▶

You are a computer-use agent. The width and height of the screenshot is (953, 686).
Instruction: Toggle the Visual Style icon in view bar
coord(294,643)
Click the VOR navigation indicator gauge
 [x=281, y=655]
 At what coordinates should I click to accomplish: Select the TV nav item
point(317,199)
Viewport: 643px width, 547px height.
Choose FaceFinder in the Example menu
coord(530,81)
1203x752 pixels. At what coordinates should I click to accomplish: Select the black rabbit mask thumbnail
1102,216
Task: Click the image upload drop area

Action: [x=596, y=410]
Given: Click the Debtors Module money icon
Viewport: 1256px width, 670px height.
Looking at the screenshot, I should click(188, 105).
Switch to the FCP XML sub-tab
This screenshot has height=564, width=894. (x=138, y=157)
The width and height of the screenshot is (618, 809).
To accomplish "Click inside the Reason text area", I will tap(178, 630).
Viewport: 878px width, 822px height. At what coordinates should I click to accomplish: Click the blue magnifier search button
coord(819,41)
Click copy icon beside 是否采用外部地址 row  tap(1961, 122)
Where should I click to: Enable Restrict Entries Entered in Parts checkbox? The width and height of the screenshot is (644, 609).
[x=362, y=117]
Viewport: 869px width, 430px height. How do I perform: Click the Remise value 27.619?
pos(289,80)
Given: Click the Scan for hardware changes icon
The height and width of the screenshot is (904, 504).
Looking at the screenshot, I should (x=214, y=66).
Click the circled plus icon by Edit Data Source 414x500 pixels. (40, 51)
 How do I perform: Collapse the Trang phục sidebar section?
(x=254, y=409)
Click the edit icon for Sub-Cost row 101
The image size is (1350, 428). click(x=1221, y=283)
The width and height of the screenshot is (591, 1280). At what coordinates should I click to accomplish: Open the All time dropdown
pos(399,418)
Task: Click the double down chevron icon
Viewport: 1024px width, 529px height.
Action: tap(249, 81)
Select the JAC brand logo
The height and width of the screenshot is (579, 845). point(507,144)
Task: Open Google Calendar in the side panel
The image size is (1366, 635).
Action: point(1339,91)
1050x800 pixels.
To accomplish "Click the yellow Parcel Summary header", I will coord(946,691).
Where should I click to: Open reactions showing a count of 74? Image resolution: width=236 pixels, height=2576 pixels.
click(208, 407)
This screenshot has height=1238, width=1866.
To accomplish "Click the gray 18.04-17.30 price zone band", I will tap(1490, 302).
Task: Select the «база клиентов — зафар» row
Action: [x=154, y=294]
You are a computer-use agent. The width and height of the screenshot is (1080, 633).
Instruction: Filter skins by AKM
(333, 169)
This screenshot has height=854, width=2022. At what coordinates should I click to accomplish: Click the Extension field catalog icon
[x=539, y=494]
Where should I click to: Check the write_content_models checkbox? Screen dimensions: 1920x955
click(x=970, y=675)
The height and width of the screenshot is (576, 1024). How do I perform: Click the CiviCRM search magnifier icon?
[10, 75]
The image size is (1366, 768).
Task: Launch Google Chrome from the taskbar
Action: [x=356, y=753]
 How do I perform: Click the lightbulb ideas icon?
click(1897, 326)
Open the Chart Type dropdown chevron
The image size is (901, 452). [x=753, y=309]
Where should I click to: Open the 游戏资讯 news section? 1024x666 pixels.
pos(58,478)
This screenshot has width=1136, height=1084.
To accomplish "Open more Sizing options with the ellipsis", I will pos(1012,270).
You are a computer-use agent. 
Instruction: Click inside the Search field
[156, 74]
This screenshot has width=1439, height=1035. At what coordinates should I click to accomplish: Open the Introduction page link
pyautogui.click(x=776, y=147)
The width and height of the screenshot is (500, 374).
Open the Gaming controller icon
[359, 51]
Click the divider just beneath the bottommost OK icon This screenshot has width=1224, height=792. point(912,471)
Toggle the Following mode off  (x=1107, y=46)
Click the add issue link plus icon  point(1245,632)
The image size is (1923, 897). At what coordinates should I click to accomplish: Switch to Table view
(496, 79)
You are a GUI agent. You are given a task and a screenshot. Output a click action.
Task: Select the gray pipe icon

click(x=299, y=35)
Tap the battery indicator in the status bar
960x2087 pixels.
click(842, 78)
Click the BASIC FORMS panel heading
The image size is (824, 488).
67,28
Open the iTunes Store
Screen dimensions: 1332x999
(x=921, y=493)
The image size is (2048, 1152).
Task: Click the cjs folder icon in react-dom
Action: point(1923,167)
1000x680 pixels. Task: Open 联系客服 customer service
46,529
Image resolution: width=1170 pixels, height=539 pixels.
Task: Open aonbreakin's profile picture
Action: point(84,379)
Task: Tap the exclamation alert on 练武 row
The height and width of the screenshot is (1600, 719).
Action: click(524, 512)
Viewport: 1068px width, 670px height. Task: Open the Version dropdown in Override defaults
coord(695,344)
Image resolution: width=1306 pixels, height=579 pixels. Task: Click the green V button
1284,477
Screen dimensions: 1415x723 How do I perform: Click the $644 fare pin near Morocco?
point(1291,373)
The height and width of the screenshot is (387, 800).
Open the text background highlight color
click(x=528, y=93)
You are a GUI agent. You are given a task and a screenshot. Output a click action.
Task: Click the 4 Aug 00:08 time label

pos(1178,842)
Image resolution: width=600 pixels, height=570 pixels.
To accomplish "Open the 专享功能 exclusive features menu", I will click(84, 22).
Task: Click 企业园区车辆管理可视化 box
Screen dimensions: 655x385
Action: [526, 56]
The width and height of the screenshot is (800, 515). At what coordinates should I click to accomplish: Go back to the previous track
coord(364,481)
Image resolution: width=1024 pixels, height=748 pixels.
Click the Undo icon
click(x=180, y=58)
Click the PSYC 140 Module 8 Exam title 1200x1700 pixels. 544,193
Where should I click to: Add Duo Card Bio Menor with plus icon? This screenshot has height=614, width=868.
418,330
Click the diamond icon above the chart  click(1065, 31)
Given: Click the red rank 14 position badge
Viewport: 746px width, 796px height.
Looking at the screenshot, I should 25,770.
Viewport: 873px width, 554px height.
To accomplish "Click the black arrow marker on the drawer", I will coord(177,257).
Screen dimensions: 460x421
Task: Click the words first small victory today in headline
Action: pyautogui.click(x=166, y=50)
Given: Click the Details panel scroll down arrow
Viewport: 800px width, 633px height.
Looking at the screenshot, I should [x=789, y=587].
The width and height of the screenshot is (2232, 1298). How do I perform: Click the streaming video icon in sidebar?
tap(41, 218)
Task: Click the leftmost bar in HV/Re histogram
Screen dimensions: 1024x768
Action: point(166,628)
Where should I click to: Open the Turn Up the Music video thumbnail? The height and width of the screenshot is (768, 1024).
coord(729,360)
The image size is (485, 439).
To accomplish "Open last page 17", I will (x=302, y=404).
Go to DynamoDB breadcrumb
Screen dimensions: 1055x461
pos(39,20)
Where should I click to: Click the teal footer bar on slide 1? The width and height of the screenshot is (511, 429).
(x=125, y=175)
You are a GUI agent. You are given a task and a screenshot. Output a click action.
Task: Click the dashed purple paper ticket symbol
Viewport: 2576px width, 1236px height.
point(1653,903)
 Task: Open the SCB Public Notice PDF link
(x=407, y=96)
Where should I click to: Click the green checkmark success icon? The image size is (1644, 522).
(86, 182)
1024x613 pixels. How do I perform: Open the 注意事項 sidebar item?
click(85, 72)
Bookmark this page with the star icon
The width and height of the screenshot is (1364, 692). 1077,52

◀

— Exercise brief —
Lines of the material may hold the string "computer". Copy each one that does.

— Answer to this problem —
You are a computer-use agent. The width and height of the screenshot is (953, 686).
You are a computer-use agent. The width and height of the screenshot is (1080, 633).
You are a computer-use agent. 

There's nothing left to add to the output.